Public and Profitable: Admin makes hundreds of thousands with schools

ALBUQUERQUE (KRQE) – Scott Glasrud oversees about 800 public school students grades 4 through 12, but he makes hundreds of thousands of dollars a year doing it.

That has the state’s attention.

The Schools

Glasrud’s charter schools are high-performing. Southwest Learning Center in the Heights and SAMS Academy, located next to Double Eagle, focus on science and aviation.

Some students can even get a pilot’s license through the schools.

“The program, the school leases the airplanes and we provide ground instruction for students,” Glasrud said.

Glasrud takes in a $210,000 salary – more than any superintendent in the state, other than than Winston Brooks with APS.

He makes even more money on top of that by doing business with his own schools.

Diamond Aviation

“Diamond Aviation is the company we lease the airplanes from, which in full disclosure is a company that I own,” Glasrud told News 13.

Diamond Aviation collected about $800,000 over four years for leasing two planes to the schools.

According to school board members, Diamond was the only company that put in a bid to rent planes.

“One response turned into a lease that the board then approved,” said Larry Kennedy, president of SAMS Governing Council.
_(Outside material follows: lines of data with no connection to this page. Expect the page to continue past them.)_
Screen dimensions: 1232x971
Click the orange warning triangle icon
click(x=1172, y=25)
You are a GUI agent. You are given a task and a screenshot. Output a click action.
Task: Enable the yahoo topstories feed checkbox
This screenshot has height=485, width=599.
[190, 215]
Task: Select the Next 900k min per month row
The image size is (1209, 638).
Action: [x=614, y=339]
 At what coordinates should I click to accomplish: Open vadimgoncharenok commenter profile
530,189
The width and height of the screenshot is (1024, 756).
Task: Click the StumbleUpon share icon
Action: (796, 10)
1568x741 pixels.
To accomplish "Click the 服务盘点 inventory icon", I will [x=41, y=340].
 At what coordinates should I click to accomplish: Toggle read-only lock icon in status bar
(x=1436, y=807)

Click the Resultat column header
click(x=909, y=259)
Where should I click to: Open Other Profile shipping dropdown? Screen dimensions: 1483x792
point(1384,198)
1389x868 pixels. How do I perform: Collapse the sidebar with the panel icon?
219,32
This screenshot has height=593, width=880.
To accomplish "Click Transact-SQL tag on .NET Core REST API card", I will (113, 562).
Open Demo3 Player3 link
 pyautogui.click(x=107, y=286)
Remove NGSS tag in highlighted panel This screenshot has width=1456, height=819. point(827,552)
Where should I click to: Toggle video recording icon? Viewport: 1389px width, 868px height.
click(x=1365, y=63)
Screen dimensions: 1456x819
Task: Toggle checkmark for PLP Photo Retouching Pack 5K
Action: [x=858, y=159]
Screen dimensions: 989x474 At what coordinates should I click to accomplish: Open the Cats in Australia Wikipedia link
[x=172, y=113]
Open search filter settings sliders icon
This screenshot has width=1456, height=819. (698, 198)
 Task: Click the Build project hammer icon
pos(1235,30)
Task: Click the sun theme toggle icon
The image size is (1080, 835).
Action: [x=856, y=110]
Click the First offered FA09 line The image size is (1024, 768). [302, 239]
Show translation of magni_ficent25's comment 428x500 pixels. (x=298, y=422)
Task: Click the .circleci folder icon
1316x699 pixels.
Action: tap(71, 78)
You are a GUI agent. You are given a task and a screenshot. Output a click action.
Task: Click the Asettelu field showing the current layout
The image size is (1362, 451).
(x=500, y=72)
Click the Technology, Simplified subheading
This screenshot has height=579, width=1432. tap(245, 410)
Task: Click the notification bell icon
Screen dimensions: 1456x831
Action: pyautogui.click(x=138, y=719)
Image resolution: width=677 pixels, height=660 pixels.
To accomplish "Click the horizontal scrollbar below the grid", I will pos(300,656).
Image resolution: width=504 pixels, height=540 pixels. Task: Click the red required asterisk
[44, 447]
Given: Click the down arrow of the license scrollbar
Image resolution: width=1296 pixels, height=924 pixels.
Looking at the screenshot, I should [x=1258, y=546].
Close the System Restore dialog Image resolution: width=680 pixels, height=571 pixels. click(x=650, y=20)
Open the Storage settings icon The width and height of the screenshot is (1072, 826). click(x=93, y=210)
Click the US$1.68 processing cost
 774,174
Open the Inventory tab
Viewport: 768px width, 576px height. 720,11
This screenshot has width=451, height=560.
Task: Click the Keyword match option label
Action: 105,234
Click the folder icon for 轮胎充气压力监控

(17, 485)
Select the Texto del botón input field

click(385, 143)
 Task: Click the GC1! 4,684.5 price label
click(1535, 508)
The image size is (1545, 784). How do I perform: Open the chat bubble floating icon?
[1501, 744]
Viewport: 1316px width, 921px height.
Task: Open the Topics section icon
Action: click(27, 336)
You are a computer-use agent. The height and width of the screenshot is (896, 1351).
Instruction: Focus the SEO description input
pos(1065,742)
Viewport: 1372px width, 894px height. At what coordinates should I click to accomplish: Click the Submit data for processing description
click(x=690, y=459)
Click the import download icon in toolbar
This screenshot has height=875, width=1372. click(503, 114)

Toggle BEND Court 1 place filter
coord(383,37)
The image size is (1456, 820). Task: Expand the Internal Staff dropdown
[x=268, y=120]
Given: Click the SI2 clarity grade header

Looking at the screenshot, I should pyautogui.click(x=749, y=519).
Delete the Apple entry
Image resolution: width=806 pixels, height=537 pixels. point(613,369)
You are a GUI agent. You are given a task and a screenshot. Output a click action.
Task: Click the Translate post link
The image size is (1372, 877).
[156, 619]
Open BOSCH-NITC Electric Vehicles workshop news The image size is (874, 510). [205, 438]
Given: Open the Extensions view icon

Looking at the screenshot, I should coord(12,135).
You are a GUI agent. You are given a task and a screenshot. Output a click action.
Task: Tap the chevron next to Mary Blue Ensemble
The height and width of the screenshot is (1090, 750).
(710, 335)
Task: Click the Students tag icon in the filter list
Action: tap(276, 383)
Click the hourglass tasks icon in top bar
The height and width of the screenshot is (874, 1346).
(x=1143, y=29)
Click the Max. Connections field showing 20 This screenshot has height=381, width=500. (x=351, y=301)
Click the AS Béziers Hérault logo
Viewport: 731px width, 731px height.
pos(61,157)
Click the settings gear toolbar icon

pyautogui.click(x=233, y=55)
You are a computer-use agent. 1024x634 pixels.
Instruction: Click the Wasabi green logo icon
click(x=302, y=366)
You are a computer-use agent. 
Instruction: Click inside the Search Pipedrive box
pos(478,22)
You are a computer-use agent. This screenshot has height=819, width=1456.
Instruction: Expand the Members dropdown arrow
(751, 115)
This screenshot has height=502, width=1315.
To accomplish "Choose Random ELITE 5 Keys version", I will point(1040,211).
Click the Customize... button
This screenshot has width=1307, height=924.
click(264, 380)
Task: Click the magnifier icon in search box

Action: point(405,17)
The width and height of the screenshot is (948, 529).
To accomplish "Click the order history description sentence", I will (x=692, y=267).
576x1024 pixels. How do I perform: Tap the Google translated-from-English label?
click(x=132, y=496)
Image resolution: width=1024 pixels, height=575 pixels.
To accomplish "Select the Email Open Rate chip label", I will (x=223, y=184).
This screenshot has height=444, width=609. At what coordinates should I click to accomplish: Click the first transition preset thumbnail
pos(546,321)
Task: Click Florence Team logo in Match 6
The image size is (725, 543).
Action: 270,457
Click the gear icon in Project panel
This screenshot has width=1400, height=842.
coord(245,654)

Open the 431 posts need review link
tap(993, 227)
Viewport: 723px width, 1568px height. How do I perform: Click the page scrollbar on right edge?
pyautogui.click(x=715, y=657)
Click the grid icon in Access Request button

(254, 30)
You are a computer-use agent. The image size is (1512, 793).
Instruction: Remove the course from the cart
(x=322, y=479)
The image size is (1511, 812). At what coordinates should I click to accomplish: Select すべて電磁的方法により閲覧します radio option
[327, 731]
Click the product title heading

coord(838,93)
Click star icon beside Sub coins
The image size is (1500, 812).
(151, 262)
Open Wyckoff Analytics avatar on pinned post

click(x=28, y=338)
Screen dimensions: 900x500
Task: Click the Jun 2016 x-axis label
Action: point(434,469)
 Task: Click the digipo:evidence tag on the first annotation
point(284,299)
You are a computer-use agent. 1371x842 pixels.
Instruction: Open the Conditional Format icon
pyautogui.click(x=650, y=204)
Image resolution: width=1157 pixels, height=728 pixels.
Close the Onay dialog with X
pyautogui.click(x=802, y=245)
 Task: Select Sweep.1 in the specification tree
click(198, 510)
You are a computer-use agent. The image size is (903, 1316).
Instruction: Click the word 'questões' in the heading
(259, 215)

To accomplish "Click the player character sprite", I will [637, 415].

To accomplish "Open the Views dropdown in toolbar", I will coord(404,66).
State Auditor Hector Balderas says there have been enough red flags to warrant a more thorough look into the schools.

“We’re just ensuring that this district isn’t operating on an actual conflict of interest that would be putting taxpayer dollars at risk,” said State Auditor Hector Balderas.

The audit should be released soon.

The Public Education Department says it’s not aware of Glasrud doing anything illegal, saying it’s up to Glasrud and his board to decide how to spend their public funds..

Southwest Learning Center

“It’s really not for me to say whether it’s a good or bad expenditure,” said PED Deputy Secretary Paul Aguilar about the plane program. “The board makes the decisions and they must feel that it is.”

The state has raised questions about Southwest Learning Center’s funding before.

A report from the Legislative Finance Council says the SLC has three schools under one roof, elementary, middle and high school, but calls them separate schools so it qualifies for an extra $850,000 dollars from the state in small school funding.

That’s not against the law, but the PED says it may not be in the spirit of what small school funding is intended for.

“That’s one of the questions we raised with them is why do they need that and we’ve not gotten a really good answer,” Aguilar said.

Glasrud says questions about how he runs his schools are misdirected.

“I recognize people have problems or they don’t like the way we’ve done it. We’re competition for people,” he said. “But so be it.”

The PED also wants to know about the flight lessons at SAMS – it costs students more than $2,000 to get their pilots license there.

The Department says public schools should not be charging kids for an education.

The school says it’s no different than charging football players for uniforms.